Non seulement ces chrétiens de Thessalonique, jeunes dans la foi et bousculés par leur environnement qui leur était hostile, avaient un vécu spirituel qui faisait d’eux l’Eglise de Dieu, ils sont de fait devenus des exemples, à tel point qu’ils étaient pris pour modèles pas seulement en Macédoine mais aussi dans toute la Grèce et leur foi était connue en tout lieu (1 Tess 1 :7-8).
- Quel chrétien sommes-nous ? Sommes-nous exemple pour d’autres ?
- Comment vivons-nous notre chrétienté et est-elle atteinte par l’usure du temps ?
- Est-ce que notre foi est portée par la promesse de Jésus de son prochain retour pour établir un monde nouveau ?

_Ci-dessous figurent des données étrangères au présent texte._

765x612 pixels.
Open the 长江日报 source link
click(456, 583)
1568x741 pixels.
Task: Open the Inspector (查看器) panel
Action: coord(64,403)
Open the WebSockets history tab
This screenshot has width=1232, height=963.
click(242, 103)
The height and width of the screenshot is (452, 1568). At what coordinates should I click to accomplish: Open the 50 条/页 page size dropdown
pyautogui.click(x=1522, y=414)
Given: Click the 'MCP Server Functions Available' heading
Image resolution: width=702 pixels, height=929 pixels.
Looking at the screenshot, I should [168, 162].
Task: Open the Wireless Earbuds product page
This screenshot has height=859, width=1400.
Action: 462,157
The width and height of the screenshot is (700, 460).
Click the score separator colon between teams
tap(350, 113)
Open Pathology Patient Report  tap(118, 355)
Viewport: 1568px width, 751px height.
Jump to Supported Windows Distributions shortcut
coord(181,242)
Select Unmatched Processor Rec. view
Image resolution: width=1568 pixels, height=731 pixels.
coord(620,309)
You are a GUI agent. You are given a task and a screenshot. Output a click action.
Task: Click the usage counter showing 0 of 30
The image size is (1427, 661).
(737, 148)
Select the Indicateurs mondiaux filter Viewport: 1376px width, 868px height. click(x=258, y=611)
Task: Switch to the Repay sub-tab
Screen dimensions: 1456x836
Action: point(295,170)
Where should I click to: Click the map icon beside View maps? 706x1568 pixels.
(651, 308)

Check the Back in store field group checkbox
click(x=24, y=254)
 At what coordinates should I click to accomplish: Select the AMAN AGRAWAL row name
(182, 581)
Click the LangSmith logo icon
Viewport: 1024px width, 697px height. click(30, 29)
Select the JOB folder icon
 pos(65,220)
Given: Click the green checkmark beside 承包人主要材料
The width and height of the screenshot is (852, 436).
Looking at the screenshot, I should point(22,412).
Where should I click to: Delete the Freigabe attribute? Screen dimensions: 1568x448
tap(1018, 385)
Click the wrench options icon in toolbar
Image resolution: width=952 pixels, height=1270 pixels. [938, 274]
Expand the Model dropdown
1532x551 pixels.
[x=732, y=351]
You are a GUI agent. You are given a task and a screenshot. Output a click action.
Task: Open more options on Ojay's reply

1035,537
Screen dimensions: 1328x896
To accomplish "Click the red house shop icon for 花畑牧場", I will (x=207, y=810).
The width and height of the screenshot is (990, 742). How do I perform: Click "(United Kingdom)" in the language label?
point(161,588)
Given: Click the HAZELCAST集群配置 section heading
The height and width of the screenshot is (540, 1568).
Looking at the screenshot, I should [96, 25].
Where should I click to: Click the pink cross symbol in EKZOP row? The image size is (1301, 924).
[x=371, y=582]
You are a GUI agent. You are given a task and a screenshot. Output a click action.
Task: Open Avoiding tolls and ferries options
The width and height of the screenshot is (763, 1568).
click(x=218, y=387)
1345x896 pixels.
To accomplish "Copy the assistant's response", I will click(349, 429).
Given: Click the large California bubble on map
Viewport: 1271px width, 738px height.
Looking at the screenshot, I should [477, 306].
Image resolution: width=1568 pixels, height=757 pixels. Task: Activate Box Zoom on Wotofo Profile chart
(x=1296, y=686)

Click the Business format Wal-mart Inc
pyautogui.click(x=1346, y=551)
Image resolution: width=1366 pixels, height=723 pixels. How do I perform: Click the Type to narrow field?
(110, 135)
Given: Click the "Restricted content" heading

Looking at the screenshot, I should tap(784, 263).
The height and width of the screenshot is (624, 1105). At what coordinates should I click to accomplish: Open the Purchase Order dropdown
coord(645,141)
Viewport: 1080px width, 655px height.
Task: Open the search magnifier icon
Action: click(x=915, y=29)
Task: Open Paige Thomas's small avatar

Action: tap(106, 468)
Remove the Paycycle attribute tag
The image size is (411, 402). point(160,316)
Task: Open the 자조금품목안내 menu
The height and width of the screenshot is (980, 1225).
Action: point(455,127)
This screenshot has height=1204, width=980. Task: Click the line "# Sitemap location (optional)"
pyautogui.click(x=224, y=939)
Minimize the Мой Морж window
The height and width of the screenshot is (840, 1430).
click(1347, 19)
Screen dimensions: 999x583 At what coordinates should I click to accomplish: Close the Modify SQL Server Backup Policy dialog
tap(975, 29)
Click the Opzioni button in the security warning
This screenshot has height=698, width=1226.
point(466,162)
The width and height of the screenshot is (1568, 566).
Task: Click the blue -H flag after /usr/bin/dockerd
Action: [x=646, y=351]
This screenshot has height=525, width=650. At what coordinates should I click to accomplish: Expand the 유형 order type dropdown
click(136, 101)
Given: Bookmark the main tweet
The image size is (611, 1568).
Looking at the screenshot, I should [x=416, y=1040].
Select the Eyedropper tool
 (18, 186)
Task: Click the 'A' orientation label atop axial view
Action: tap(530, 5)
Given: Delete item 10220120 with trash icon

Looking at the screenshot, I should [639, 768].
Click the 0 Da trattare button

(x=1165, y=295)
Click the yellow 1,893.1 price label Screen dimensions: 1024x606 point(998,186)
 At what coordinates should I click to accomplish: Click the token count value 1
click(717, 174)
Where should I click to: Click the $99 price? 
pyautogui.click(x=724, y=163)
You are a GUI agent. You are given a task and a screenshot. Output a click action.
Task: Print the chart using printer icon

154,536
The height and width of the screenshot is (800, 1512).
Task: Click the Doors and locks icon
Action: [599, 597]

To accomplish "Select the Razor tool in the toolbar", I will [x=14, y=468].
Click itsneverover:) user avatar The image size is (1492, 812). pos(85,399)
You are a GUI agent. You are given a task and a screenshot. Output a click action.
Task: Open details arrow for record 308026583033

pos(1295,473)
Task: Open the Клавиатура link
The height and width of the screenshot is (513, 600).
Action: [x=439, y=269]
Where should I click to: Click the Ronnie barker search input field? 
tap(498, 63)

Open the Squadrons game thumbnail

Pour autant, ces chrétiens de Thessalonique n’étaient pas parfaits, mais par leur vie de chrétien, concrète et engagée ils progressaient, ce que Paul reconnait en 2 Thessaloniciens 1 :3-4 « Nous devons à votre sujet, frères, rendre continuellement grâces à Dieu, comme cela est juste, parce que votre foi fait de grands progrès, et que la charité de chacun de vous tous à l'égard des autres augmente de plus en plus. Aussi nous glorifions-nous de vous dans les Églises de Dieu, à cause de votre persévérance et de votre foi au milieu de toutes vos persécutions et des tribulations que vous avez à supporter. »
Lorsque l’on considère ce que veut dire être chrétien pour les Thessaloniciens, comment elle a façonné leur vie de tous les jours et comment leur foi et leur espérance étaient solides, on comprend la salutation de Paul à cette seule Eglise, comme « l’Eglise des Thessaloniciens qui est en Dieu et en Jésus-Christ le Seigneur ».
Ce qu’ont été les Thessaloniciens n’est pas hors de portée. Ils n’ont finalement rien fait d’autre que de vivre en chrétien selon Dieu, portés par leur ferme espérance du proche retour de leur Père et de leur Seigneur Jésus-Christ.
Que leur expérience nous serve à vivre en chrétien, en Dieu et en Jésus-Christ et à être « des enfants de la lumière et des enfants du jour ».